Database Intermediate

Aggregate Functions and GROUP BY: Analyzing Data

CodingerWeb
CodingerWeb
20 views 45 min read

Introduction to Aggregate Functions

Aggregate functions perform calculations on multiple rows and return a single result. They're essential for data analysis and reporting.

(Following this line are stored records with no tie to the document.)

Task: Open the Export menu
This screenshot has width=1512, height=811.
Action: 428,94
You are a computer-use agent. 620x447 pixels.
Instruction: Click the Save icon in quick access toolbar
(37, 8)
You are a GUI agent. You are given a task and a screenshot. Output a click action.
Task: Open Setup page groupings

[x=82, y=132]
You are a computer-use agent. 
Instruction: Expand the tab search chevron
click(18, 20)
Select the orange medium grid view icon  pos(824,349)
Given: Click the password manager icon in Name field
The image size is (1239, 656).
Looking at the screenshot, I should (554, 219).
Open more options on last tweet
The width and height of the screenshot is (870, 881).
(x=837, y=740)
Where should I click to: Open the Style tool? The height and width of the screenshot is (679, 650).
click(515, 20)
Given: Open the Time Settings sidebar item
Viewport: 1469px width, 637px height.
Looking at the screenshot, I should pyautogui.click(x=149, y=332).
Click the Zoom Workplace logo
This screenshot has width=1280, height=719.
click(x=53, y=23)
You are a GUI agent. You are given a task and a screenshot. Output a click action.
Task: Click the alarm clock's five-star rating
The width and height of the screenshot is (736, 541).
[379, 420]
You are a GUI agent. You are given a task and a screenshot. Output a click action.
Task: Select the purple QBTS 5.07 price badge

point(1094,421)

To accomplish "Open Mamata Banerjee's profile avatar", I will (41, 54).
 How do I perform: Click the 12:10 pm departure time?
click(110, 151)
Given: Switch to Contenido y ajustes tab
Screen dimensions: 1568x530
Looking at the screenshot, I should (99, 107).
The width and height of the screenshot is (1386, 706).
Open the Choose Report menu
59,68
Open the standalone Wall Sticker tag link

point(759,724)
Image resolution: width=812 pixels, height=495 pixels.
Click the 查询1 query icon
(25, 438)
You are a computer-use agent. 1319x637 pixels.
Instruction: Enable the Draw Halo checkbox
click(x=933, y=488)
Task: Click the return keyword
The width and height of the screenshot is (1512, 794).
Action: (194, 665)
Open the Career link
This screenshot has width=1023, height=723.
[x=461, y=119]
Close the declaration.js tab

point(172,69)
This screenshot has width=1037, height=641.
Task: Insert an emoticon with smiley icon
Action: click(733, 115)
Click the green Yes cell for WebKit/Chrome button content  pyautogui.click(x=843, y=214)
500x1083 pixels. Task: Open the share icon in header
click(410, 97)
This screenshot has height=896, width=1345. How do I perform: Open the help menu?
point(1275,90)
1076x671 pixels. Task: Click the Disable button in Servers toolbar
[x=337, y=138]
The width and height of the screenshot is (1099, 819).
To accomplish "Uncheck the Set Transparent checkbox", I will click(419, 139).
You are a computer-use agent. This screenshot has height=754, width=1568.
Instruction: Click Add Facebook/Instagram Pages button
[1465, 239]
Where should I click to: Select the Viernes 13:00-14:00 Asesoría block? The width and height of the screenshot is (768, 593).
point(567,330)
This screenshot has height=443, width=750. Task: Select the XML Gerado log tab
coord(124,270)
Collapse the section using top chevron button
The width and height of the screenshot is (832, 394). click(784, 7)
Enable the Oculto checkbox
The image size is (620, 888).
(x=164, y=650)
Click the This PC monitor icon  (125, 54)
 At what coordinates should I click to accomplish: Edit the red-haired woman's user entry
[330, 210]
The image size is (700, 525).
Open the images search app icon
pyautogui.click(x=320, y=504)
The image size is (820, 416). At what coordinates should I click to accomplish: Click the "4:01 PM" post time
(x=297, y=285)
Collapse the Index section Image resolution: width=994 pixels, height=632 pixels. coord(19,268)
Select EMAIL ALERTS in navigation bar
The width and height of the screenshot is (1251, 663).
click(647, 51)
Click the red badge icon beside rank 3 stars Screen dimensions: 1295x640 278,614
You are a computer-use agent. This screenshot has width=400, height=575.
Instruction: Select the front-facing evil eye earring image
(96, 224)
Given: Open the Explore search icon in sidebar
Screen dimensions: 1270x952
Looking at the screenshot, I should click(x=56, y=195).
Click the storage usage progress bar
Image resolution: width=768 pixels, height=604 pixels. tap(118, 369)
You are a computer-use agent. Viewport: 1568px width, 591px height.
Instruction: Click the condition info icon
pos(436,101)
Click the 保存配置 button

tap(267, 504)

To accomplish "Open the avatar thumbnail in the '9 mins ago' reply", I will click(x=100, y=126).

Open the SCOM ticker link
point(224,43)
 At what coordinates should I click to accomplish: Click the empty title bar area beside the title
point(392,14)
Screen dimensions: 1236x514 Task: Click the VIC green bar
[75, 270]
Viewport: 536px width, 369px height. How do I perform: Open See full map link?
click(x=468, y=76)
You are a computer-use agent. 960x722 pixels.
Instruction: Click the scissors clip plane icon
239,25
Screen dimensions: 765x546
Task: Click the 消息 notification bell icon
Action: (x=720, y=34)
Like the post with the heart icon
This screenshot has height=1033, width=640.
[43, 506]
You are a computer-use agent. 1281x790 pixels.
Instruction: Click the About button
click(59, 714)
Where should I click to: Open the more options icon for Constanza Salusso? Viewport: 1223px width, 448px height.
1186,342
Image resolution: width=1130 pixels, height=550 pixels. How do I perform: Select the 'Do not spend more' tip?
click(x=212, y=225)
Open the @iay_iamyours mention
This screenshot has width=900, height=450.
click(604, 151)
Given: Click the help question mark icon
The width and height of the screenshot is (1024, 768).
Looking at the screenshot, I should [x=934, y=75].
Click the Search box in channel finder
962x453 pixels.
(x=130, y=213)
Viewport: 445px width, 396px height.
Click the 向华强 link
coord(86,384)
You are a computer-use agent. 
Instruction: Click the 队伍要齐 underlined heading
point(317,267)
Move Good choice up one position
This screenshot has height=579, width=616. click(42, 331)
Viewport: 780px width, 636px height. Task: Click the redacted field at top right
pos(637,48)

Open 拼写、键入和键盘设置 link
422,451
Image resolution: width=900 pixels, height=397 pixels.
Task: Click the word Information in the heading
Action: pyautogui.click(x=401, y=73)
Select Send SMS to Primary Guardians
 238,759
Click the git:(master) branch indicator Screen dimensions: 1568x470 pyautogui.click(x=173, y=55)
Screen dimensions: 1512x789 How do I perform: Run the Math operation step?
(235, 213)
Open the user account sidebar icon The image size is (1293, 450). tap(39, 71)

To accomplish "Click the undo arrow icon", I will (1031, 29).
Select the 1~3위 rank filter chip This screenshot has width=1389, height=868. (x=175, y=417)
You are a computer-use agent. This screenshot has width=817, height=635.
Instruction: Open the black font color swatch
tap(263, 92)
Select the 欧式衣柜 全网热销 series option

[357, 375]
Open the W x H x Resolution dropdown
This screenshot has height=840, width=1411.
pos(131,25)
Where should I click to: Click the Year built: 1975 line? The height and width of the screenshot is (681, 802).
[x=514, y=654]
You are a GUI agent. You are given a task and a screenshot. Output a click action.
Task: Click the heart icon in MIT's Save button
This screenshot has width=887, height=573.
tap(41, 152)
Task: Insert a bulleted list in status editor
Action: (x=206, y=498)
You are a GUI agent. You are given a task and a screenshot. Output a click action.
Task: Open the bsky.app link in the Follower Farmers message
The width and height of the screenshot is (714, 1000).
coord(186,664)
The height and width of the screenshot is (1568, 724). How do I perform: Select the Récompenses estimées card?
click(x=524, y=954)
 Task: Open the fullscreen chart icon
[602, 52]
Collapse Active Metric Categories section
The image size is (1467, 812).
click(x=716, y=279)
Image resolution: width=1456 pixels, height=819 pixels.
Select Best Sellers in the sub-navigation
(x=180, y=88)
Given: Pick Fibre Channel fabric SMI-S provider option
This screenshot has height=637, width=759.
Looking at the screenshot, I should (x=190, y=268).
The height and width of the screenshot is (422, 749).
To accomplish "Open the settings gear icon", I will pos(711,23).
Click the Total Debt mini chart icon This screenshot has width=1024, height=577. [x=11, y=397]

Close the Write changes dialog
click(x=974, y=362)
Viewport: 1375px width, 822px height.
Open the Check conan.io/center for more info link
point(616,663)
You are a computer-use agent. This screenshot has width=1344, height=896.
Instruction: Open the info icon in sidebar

Common Aggregate Functions

COUNT() - Counting Records

-- Count all customers
SELECT COUNT(*) AS total_customers FROM customers;

-- Count customers with phone numbers
SELECT COUNT(phone) AS customers_with_phone FROM customers;

-- Count unique cities
SELECT COUNT(DISTINCT city) AS unique_cities FROM customers;

SUM() - Adding Values

-- Total sales amount
SELECT SUM(total_amount) AS total_sales FROM orders;

-- Sum of product prices in category 1
SELECT SUM(price) AS category_total FROM products WHERE category_id = 1;

AVG() - Average Values

-- Average order amount
SELECT AVG(total_amount) AS average_order FROM orders;

-- Average product price
SELECT AVG(price) AS average_price FROM products;

MIN() and MAX() - Minimum and Maximum

-- Cheapest and most expensive products
SELECT 
    MIN(price) AS cheapest_price,
    MAX(price) AS most_expensive_price
FROM products;

-- Earliest and latest order dates
SELECT 
    MIN(order_date) AS first_order,
    MAX(order_date) AS latest_order
FROM orders;

GROUP BY Clause

GROUP BY groups rows with the same values and allows aggregate functions to be applied to each group.

Basic GROUP BY

-- Count customers by city
SELECT city, COUNT(*) AS customer_count
FROM customers
GROUP BY city;

Multiple Columns in GROUP BY

-- Count customers by city and state
SELECT city, state, COUNT(*) AS customer_count
FROM customers
GROUP BY city, state
ORDER BY state, city;

HAVING Clause

HAVING filters groups after GROUP BY is applied (WHERE filters before grouping).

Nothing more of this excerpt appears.